El galardón, que lleva el nombre del maestro del anime japonés, le pone un sello de respeto mundial a esta historia hecha a mano y con corazón mexicano. La ovación fue real. La emoción, también. “Gracias al jurado de Fantasia, al público que nos acompañó en Montreal, y a todo el equipo que hizo posible esta película tan íntima, oscura y mágica”, soltaron Roy y Arturo Ambriz desde las redes de Cinema Fantasma. Y es que Frankelda no solo hechiza con su voz… ahora también brilla con premios.
El camino ha sido brutal. Desde junio, Soy Frankelda ha levantado polvo por donde pasa. Arrancó como película inaugural del FICG, primera vez que una cinta animada mexicana abre el festival. Luego cruzó el Atlántico directo a Annecy, el evento más importante del mundo en animación. Y ahora, Montreal cae rendido.
Lo que tiene esta película no es casualidad. Es arte. Es textura. Es oscuridad preciosa. Es una historia que no tiene miedo a meterse en la cabeza y en el corazón. Una mezcla perfecta entre técnica artesanal, narrativa poderosa y un sello visual que grita “hecho en México“. Soy Frankelda no quiere parecerse a nada más. Y eso se nota.
El reconocimiento en Fantasia le da más que una palmadita: le abre la puerta al cine animado latinoamericano en la liga de los grandes. Y con eso, los Hermanos Ambriz se consolidan como una dupla creativa imparable, con una visión tan íntima como ambiciosa.
Lo que viene es fuego.
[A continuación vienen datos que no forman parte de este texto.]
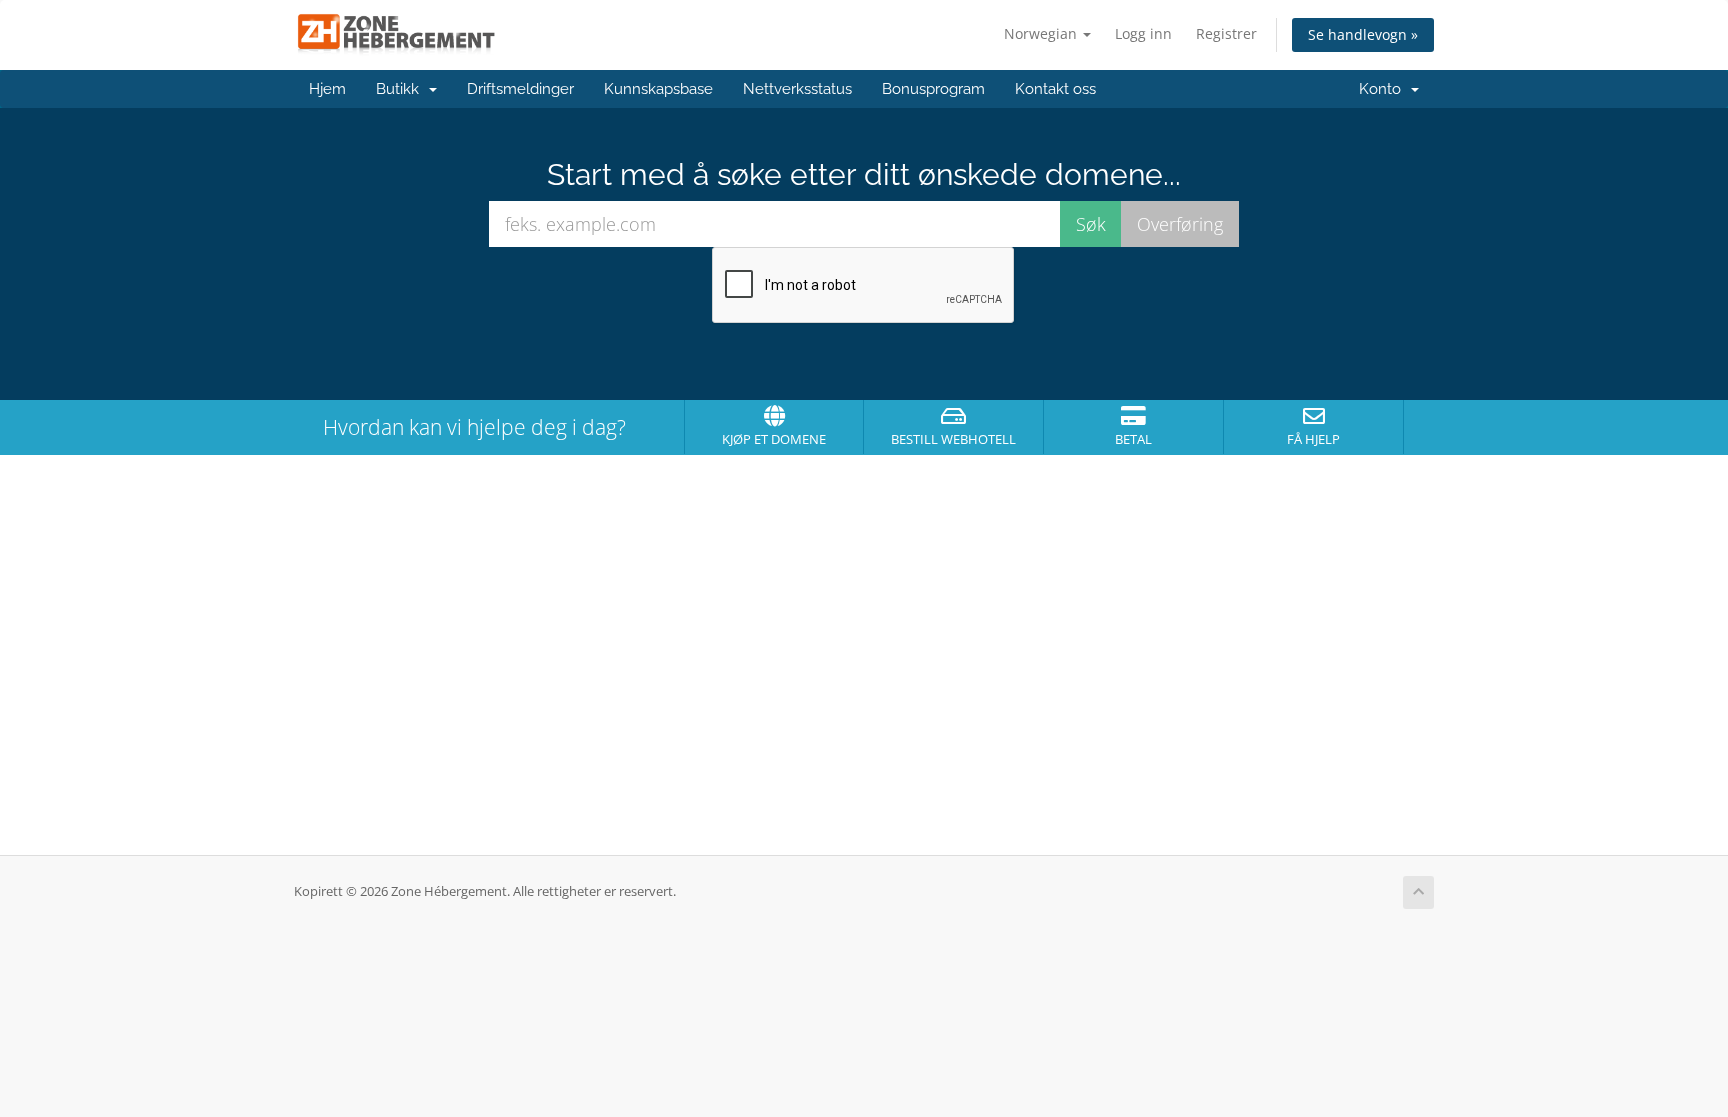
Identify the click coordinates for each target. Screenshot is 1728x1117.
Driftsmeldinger (520, 89)
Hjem (327, 89)
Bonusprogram (933, 89)
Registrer (1226, 33)
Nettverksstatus (797, 89)
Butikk (401, 89)
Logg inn (1143, 33)
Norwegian (1042, 33)
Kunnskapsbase (658, 89)
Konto (1384, 89)
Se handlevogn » (1363, 34)
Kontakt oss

Octubre marca el estreno comercial en cines mexicanos. Y sí, Frankelda se prepara para hablarle al público de frente. Porque esta historia —que explora la imaginación, la identidad y la resistencia— no quiere quedarse en festivales: quiere llegar a todos.
La película es oscura, mágica y dolorosamente bella. Es la primera animación mexicana en stop-motioncon esta fuerza, con esta voz, con esta alma. Y aunque su recorrido apenas arranca, ya dejó claro que nació para quedarse.
Porque cuando una historia se cuenta desde las tripas, no necesita gritar. Solo brilla.